▸ Wat je doet
Kun je de records hieronder opnieuw weergeven, waarbij je overal "computer-use agent" verandert in "desktop agent" en verder niets aanpast?

====

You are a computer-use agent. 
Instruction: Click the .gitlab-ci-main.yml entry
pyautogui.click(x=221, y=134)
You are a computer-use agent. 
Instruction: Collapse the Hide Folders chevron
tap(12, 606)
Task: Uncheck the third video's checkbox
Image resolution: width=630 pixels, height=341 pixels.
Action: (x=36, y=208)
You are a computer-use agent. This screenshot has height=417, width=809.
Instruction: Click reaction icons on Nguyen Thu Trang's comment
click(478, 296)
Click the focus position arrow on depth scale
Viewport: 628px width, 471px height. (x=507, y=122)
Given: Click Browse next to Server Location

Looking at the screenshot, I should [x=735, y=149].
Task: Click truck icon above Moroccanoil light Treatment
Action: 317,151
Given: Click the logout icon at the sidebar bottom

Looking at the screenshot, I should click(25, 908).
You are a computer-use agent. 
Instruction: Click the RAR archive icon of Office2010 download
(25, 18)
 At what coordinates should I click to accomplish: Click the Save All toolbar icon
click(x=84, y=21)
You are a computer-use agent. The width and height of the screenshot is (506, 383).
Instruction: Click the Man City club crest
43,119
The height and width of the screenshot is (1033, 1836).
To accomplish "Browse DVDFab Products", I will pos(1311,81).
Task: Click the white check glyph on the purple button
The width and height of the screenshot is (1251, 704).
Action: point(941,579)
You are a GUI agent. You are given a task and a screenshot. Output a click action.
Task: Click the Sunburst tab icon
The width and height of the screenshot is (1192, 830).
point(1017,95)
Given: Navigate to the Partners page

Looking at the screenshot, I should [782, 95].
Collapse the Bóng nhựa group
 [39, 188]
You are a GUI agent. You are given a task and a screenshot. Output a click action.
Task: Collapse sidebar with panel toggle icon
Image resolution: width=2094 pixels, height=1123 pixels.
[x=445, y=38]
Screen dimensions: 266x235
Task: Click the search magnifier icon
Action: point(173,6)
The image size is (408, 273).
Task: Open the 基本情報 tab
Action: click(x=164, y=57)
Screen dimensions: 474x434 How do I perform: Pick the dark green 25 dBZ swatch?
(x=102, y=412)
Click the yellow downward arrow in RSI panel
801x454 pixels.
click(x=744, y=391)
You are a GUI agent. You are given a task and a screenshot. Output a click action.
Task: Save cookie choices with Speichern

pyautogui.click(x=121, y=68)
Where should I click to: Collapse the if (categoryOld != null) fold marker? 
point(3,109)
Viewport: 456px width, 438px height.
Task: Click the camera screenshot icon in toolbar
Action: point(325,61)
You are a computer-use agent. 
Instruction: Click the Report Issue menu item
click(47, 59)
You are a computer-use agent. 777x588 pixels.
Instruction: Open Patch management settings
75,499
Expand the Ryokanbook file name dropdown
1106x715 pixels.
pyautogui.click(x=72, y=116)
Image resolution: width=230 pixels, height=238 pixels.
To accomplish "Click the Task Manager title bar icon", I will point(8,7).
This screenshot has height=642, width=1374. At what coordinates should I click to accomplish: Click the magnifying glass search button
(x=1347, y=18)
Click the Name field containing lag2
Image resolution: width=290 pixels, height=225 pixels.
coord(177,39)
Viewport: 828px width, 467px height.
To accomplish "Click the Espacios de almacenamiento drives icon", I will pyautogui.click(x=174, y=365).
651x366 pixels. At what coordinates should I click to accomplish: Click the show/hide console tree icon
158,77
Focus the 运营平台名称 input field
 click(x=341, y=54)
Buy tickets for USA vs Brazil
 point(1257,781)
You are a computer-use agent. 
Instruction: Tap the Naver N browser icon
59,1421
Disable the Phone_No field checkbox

====

▸ Resultaat van opdracht
You are a desktop agent. 
Instruction: Click the .gitlab-ci-main.yml entry
pyautogui.click(x=221, y=134)
You are a desktop agent. 
Instruction: Collapse the Hide Folders chevron
tap(12, 606)
Task: Uncheck the third video's checkbox
Image resolution: width=630 pixels, height=341 pixels.
Action: (x=36, y=208)
You are a desktop agent. This screenshot has height=417, width=809.
Instruction: Click reaction icons on Nguyen Thu Trang's comment
click(478, 296)
Click the focus position arrow on depth scale
Viewport: 628px width, 471px height. (x=507, y=122)
Given: Click Browse next to Server Location

Looking at the screenshot, I should [x=735, y=149].
Task: Click truck icon above Moroccanoil light Treatment
Action: 317,151
Given: Click the logout icon at the sidebar bottom

Looking at the screenshot, I should click(25, 908).
You are a desktop agent. 
Instruction: Click the RAR archive icon of Office2010 download
(25, 18)
 At what coordinates should I click to accomplish: Click the Save All toolbar icon
click(x=84, y=21)
You are a desktop agent. The width and height of the screenshot is (506, 383).
Instruction: Click the Man City club crest
43,119
The height and width of the screenshot is (1033, 1836).
To accomplish "Browse DVDFab Products", I will pos(1311,81).
Task: Click the white check glyph on the purple button
The width and height of the screenshot is (1251, 704).
Action: point(941,579)
You are a GUI agent. You are given a task and a screenshot. Output a click action.
Task: Click the Sunburst tab icon
The width and height of the screenshot is (1192, 830).
point(1017,95)
Given: Navigate to the Partners page

Looking at the screenshot, I should [782, 95].
Collapse the Bóng nhựa group
 [39, 188]
You are a GUI agent. You are given a task and a screenshot. Output a click action.
Task: Collapse sidebar with panel toggle icon
Image resolution: width=2094 pixels, height=1123 pixels.
[x=445, y=38]
Screen dimensions: 266x235
Task: Click the search magnifier icon
Action: point(173,6)
The image size is (408, 273).
Task: Open the 基本情報 tab
Action: click(x=164, y=57)
Screen dimensions: 474x434 How do I perform: Pick the dark green 25 dBZ swatch?
(x=102, y=412)
Click the yellow downward arrow in RSI panel
801x454 pixels.
click(x=744, y=391)
You are a GUI agent. You are given a task and a screenshot. Output a click action.
Task: Save cookie choices with Speichern

pyautogui.click(x=121, y=68)
Where should I click to: Collapse the if (categoryOld != null) fold marker? 
point(3,109)
Viewport: 456px width, 438px height.
Task: Click the camera screenshot icon in toolbar
Action: point(325,61)
You are a desktop agent. 
Instruction: Click the Report Issue menu item
click(47, 59)
You are a desktop agent. 777x588 pixels.
Instruction: Open Patch management settings
75,499
Expand the Ryokanbook file name dropdown
1106x715 pixels.
pyautogui.click(x=72, y=116)
Image resolution: width=230 pixels, height=238 pixels.
To accomplish "Click the Task Manager title bar icon", I will point(8,7).
This screenshot has height=642, width=1374. At what coordinates should I click to accomplish: Click the magnifying glass search button
(x=1347, y=18)
Click the Name field containing lag2
Image resolution: width=290 pixels, height=225 pixels.
coord(177,39)
Viewport: 828px width, 467px height.
To accomplish "Click the Espacios de almacenamiento drives icon", I will pyautogui.click(x=174, y=365).
651x366 pixels. At what coordinates should I click to accomplish: Click the show/hide console tree icon
158,77
Focus the 运营平台名称 input field
 click(x=341, y=54)
Buy tickets for USA vs Brazil
 point(1257,781)
You are a desktop agent. 
Instruction: Tap the Naver N browser icon
59,1421
Disable the Phone_No field checkbox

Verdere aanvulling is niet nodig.